Today, I am so pleased to have Jane Reid guest blog for me. I’ve never met Jane in real life (I hope to one day!), but we are friends on Facebook and seem to have very similar interests. We share a lot of posts about books, libraries, grammar and punctuation. Jane often posts really thoughtful and honest comments to my blog posts and I am always so interested to hear her opinion and experiences. Thanks for sharing today, Jane.

I have lived with T1 for 50 years – well, almost, but who’s counting?

It seems like a long time, but it has whizzed by. From diagnosis, (diabetic ketoacidosis and coma), to now, (pump, some hypo unawareness and some complications), I have lived it all with the help of my parents, my friends, my HCPs, and most of all, my husband who has put up with nearly 43 years of type 1. He told me yesterday that any sort of illness or set back that affects one of us is OUR problem. That is true love.

For the first few years I lived through what I call the ‘dark ages’. Glass syringes, horrible, large needles that went blunt quickly and testing (if you can call it that) with tablets dropped into a mixture of urine and water. If the result was blue, you were probably hypo; if the result was orange-brown you were high. My first specialist-physician (did they even have endos in 1965?) did me the greatest favour he could have. He told me that I would be the person who knew most about my diabetes, and he was correct. Thank you, Tom Robertson!

Jane

Jane

When I look back, I now realise that I had gastroparesis from quite early on, although it was only diagnosed ten years ago. Maybe I just didn’t want to know at that time, and I certainly never told any HCPs. I could probably have saved myself a lot of grief if I had.
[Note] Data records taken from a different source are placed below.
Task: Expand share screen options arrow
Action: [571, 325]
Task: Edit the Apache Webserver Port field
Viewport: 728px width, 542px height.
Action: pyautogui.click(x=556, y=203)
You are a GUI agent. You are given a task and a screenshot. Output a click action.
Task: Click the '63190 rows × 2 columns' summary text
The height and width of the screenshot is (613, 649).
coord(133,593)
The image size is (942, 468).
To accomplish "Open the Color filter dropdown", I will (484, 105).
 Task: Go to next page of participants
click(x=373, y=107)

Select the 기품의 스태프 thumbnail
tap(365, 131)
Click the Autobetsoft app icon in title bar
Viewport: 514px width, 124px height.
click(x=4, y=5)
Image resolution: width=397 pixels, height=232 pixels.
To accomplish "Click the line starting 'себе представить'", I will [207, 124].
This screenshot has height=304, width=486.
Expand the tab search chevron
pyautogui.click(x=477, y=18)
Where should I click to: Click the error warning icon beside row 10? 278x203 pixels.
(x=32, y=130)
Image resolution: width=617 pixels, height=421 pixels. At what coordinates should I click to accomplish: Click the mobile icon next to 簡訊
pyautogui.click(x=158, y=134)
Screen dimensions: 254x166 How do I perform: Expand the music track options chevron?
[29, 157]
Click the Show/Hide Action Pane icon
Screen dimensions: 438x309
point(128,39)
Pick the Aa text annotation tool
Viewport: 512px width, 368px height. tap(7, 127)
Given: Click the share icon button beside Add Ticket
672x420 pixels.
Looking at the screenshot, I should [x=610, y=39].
The complication I really feared was retinopathy. I am a voracious reader, and I had heard gruesome tales of people going blind. Well, it wasn’t as bad as that, and it took over twenty years to develop. The treatment was worse than the fear, and the waiting around to see the ophthalmologist was worse than the treatment. I was treated by an ophthalmologist whom I can only describe as arrogant, and patronising. He did, however, save the majority of my sight, although I have almost no peripheral vision and can no longer drive.
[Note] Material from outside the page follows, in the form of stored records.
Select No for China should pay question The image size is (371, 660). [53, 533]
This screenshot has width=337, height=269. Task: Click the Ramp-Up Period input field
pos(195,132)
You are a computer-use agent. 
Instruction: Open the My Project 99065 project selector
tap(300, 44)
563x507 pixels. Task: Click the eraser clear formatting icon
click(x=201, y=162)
I have had no treatment for over twenty years, so I guess he knew what he was doing. Losing my driving licence was the worst thing for me, although it was not until ten years ago. It has, to a certain extent, taken away my autonomy and independence, although every time I get into the car I know why I no longer drive. Believe me; everyone else on the road is safer because I’m not behind the wheel!

My latest complication is diabetic nephropathy (CKD). I was, to put it mildly, surprised and depressed when I found out. Luckily, the specialist I was sent to in the ACT, put me at ease, told me all about it, and arranged for a kidney biopsy. That showed that the disease was not nearly as bad as first thought, and was only at the very first stage. His comment to me was ‘I’m the same age as you, and I’ll look after you for the next seven years, and then I’ll hand you onto someone else when I retire’. That was reassuring!

I’d prefer not to have type 1 diabetes, but I can live with it. I’ve found out that I can live with complications; sure, I’d prefer not to, but they just become part of life. The worry and the fear are worse than the reality. I just do the best I can. None of us can do more than that.

Jane Reid is a proud member of the Newcastle Knights Rugby League Club and early next year will be eligible to receive a Kellion Medal for living with type 1 diabetes for 50 years – congratulations Jane!